§ **Try it**
Go line by line through the entries below and count those containing the string "agent"; give only the count.

§ **Saved data entries**

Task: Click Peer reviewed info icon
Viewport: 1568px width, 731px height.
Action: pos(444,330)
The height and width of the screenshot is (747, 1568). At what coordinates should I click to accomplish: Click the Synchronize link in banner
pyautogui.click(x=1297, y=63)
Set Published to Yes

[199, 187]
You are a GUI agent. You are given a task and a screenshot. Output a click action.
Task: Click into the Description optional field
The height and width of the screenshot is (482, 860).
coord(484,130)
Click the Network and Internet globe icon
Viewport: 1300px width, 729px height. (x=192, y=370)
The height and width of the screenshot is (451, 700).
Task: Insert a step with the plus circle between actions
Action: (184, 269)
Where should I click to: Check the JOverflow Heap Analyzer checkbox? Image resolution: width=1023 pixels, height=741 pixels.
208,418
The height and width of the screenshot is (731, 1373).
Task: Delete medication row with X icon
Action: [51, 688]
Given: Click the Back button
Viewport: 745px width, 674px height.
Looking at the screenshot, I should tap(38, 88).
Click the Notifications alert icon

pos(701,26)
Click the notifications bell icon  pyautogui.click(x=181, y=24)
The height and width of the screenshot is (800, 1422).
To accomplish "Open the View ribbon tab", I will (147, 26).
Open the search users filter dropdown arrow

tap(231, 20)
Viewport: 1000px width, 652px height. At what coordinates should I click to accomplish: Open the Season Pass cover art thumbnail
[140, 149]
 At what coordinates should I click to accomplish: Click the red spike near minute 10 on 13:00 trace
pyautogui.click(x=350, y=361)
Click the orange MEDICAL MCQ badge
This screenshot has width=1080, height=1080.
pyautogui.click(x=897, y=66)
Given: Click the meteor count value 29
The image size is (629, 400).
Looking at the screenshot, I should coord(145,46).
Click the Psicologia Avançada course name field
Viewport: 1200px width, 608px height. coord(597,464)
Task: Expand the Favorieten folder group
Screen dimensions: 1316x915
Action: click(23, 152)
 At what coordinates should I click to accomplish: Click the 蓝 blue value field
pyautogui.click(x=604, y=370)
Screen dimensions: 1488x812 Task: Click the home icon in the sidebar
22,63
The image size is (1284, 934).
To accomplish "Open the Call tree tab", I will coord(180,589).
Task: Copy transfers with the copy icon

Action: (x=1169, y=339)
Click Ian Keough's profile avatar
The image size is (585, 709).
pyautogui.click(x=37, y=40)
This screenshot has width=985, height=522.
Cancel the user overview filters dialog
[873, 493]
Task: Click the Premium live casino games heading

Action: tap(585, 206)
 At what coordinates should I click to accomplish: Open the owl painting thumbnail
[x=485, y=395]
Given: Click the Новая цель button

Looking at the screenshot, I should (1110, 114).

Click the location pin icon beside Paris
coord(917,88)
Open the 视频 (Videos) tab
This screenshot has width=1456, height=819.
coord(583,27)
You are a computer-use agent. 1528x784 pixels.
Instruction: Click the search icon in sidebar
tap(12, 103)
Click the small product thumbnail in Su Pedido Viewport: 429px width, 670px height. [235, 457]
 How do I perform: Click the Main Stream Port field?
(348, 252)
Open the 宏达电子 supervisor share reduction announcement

§ **Exercise solution**
2